[DATA TO EXAMINE Boundary: Start]
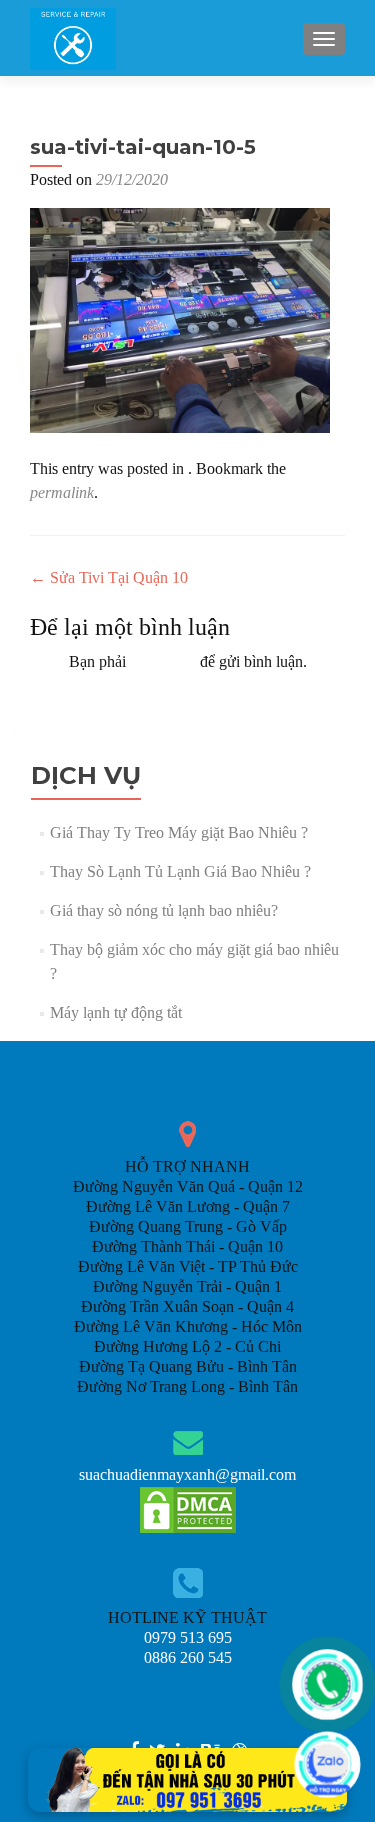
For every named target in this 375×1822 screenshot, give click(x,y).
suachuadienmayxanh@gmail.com (187, 1474)
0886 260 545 (188, 1657)
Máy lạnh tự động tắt (116, 1012)
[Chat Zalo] (327, 1764)
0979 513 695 (188, 1637)
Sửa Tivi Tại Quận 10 (109, 577)
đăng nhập (163, 661)
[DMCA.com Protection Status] (188, 1508)
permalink (62, 492)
[DATA TO EXAMINE Boundary: End]
__TASK INSTRUCTIONS__:
Print from the line containing "0979 513 695 (188, 1637)" to the last line above, exactly as written.

__TASK SOLUTION__:
0979 513 695 (188, 1637)
Sửa Tivi Tại Quận 10 (109, 577)
đăng nhập (163, 661)
[DMCA.com Protection Status] (188, 1508)
permalink (62, 492)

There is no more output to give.